Re: [PROPOSAL] [community] A more structured approach to reviews and contributions

2018-09-18 Thread Stephan Ewen
On the template discussion, some thoughts

*PR Template*

I think the PR template went well. We can rethink the "checklist" at the
bottom, but all other parts turned out helpful in my opinion.

With the amount of contributions, it helps to ask the contributor to take a
little more work in order for the reviewer to be more efficient.
I would suggest to keep that mindset: Whenever we find a way that the
contributor can prepare stuff in such a way that reviews become
more efficient, we should do that. In my experience, most contributors are
willing to put in some extra minutes if it helps that their
PR gets merged faster.

*Review Template*

I think it would be helpful to have this checklist.
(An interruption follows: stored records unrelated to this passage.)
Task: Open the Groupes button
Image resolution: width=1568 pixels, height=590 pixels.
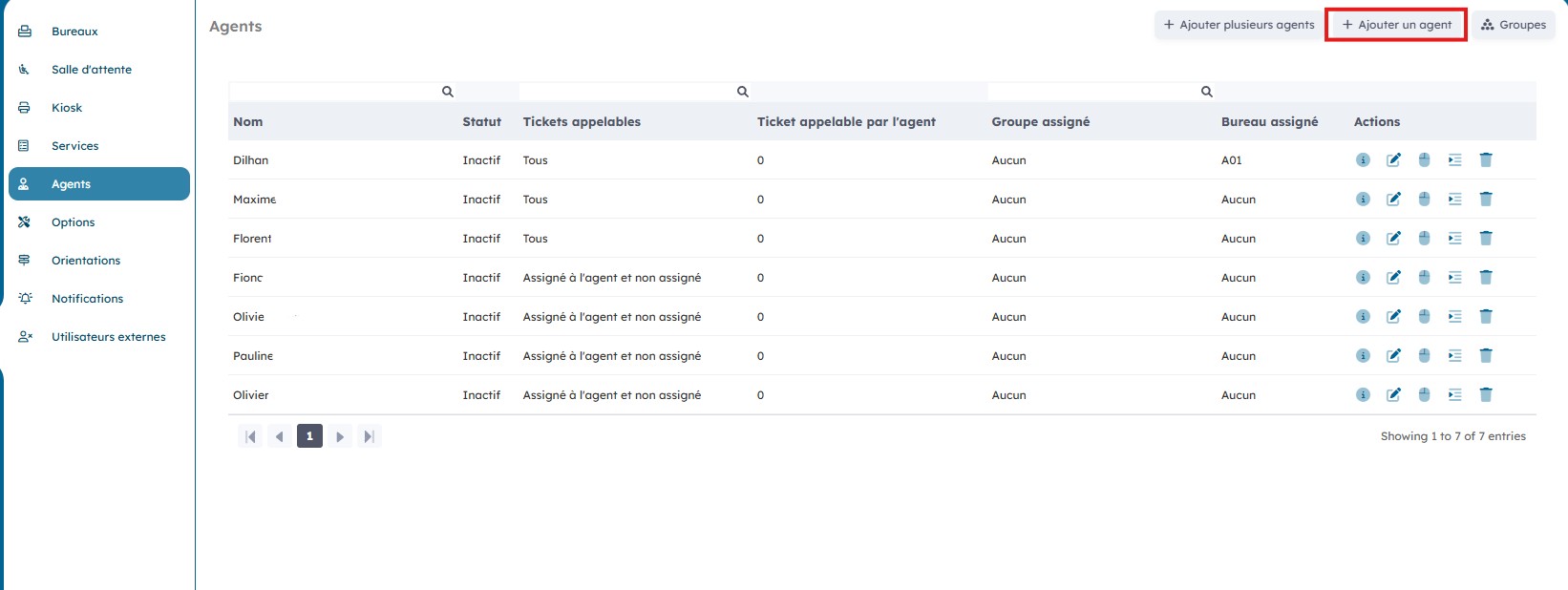Action: point(1514,25)
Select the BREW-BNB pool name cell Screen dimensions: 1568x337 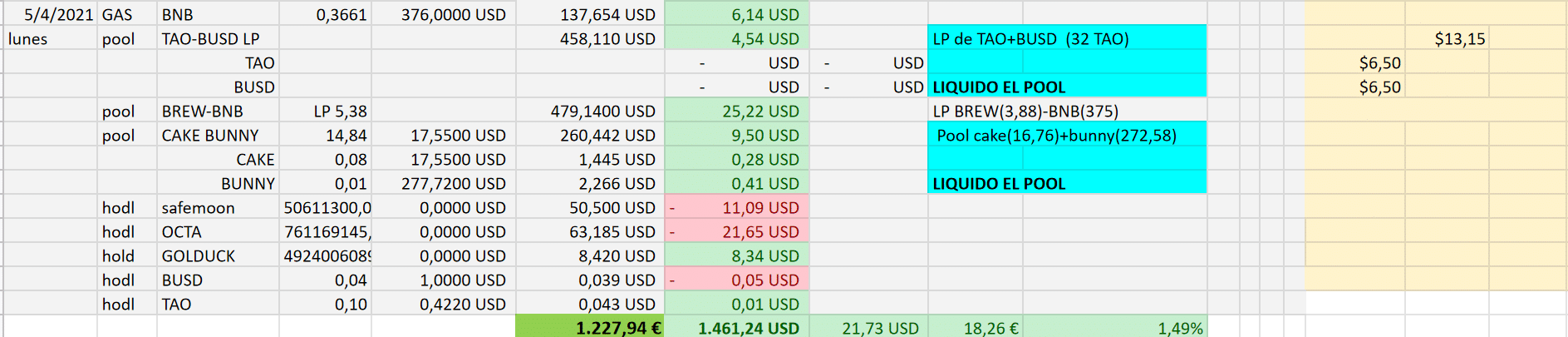click(218, 111)
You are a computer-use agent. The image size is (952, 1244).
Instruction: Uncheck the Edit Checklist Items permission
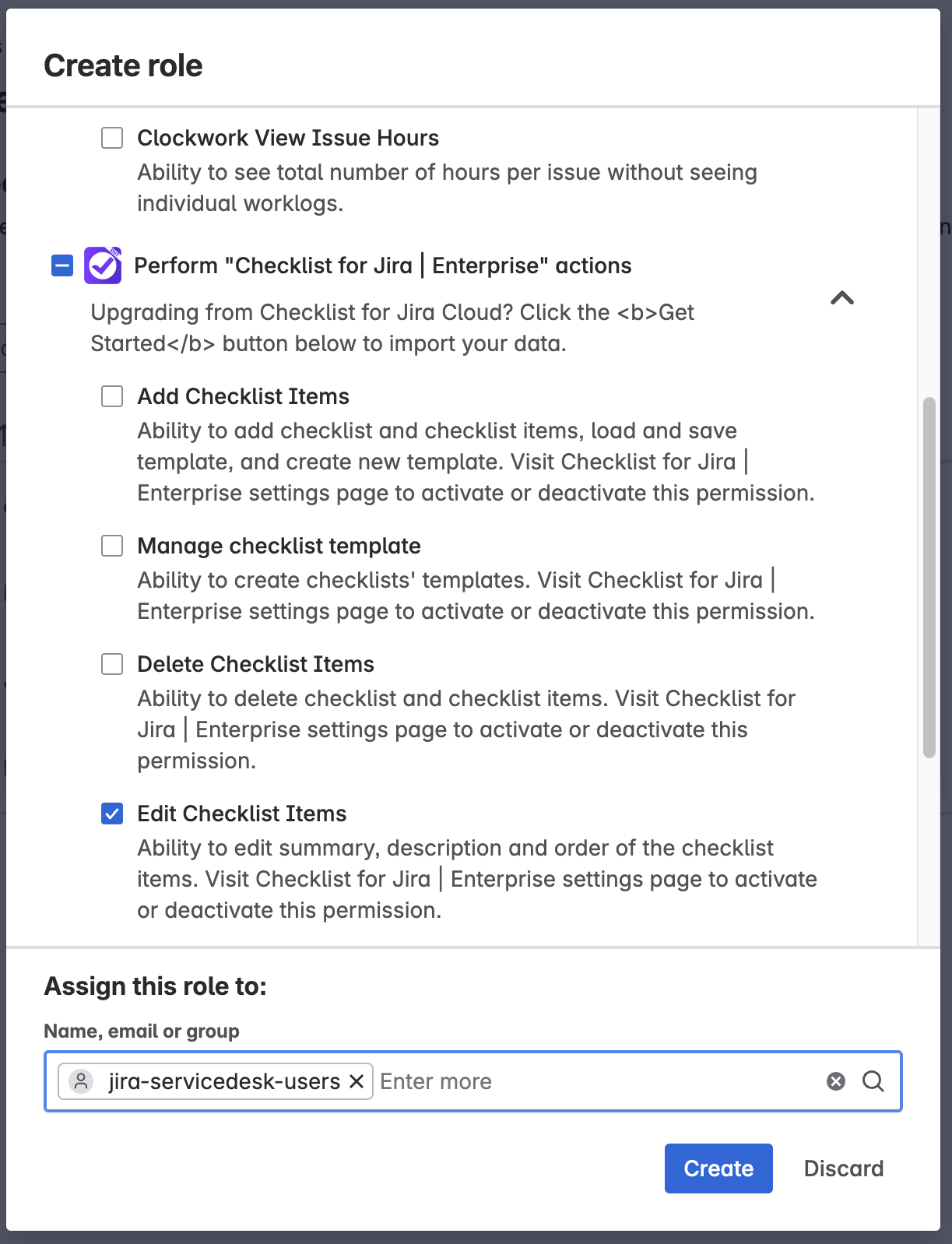112,814
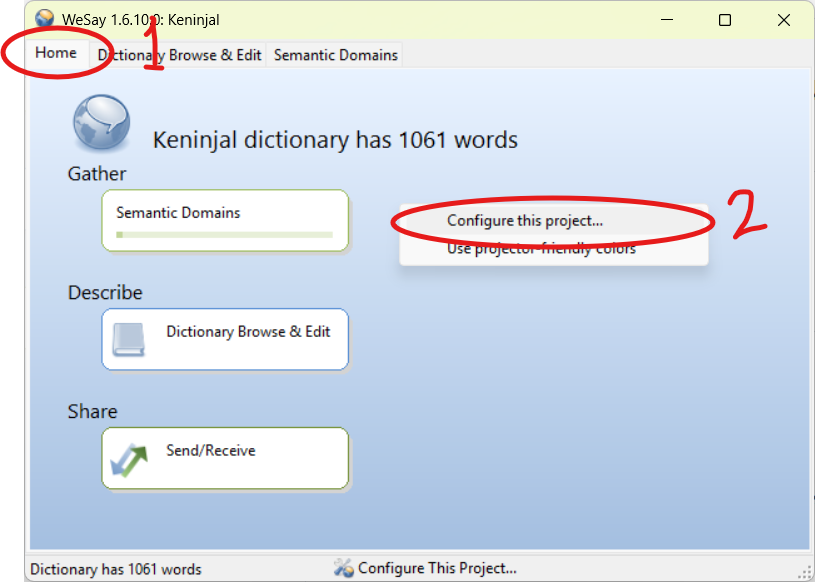The width and height of the screenshot is (815, 582).
Task: Click the wrench tools icon in status bar
Action: [x=344, y=568]
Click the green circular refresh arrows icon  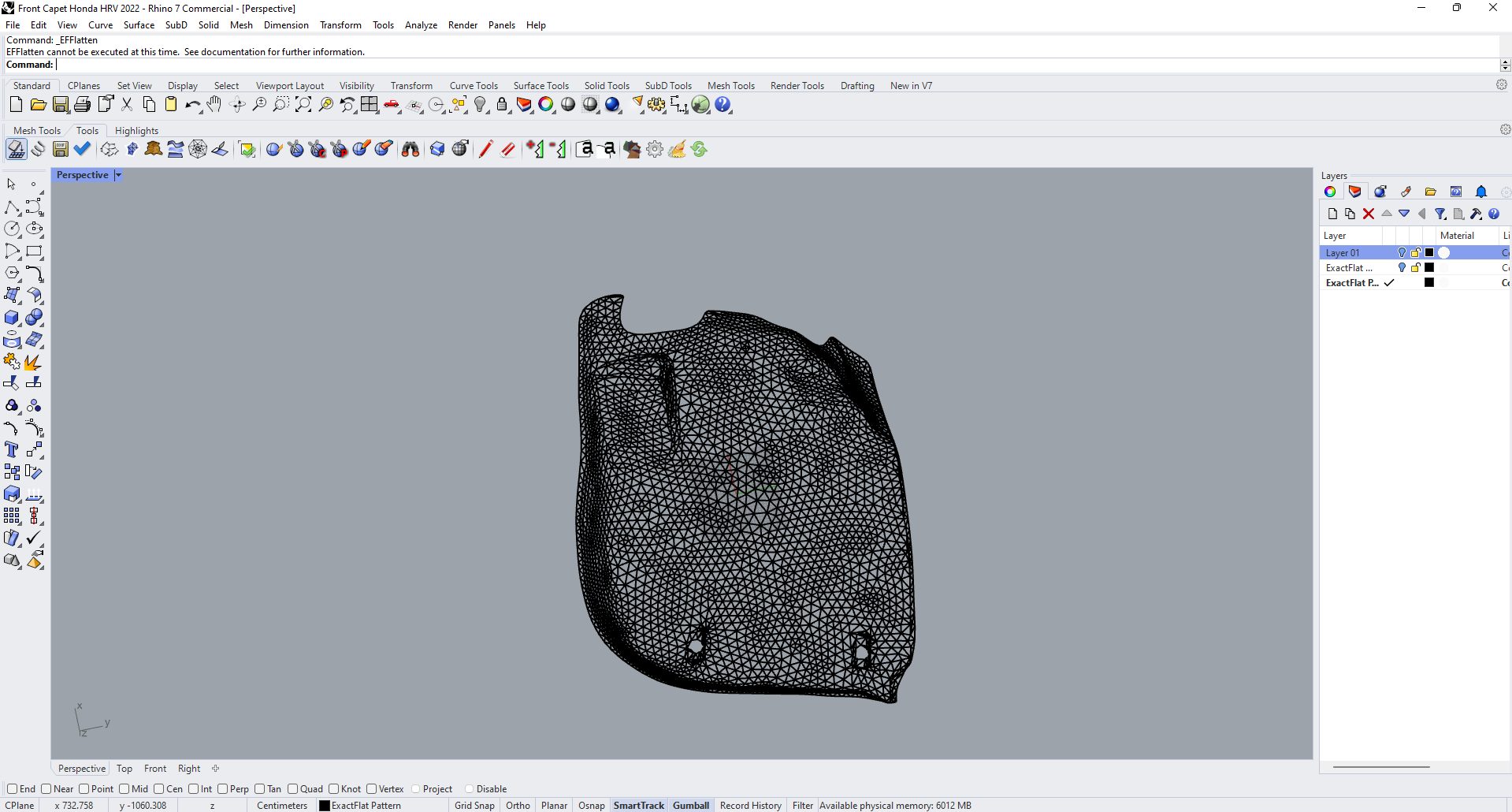(700, 149)
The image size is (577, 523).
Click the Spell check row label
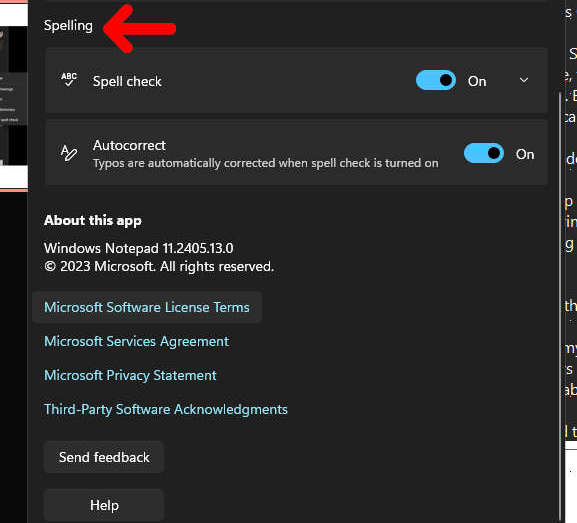(x=127, y=81)
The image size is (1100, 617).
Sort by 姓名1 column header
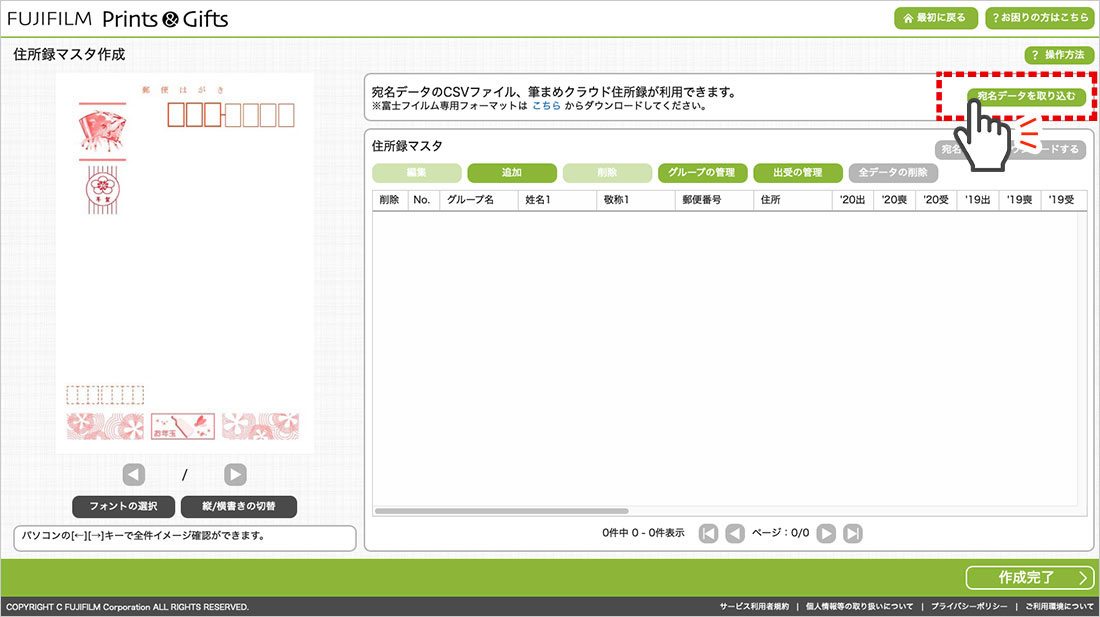coord(557,200)
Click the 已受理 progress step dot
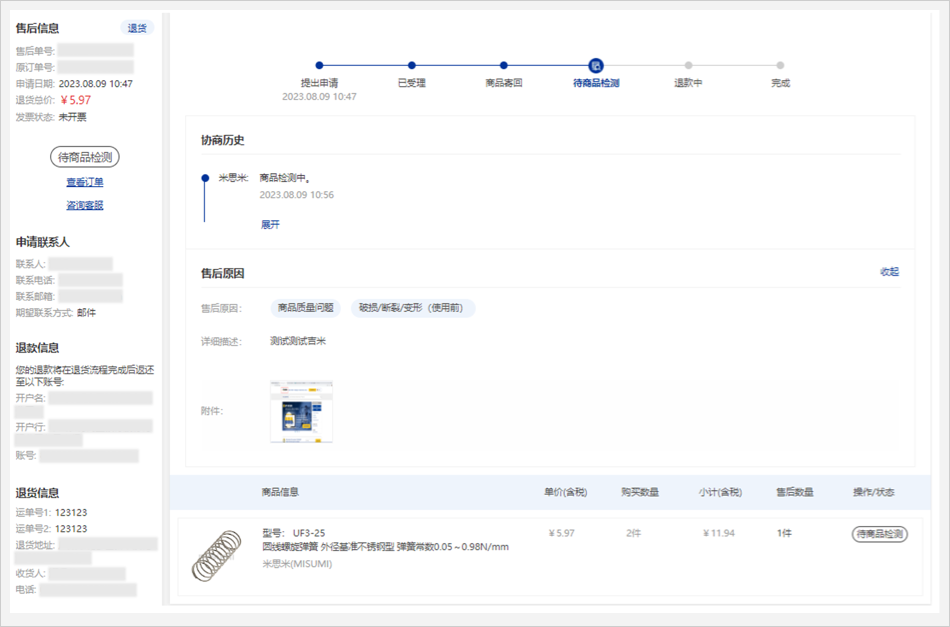Viewport: 950px width, 627px height. [411, 65]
It does not matter in
which form, be that as a text template, be that as labels.

The most important thing is to make explicit which questions have been
answered in the review.
Currently there is a lot of "+1" on pull requests which means "code quality
is fine", but all other questions are unanswered.
The contributors then rightfully wonder why this does not get merged.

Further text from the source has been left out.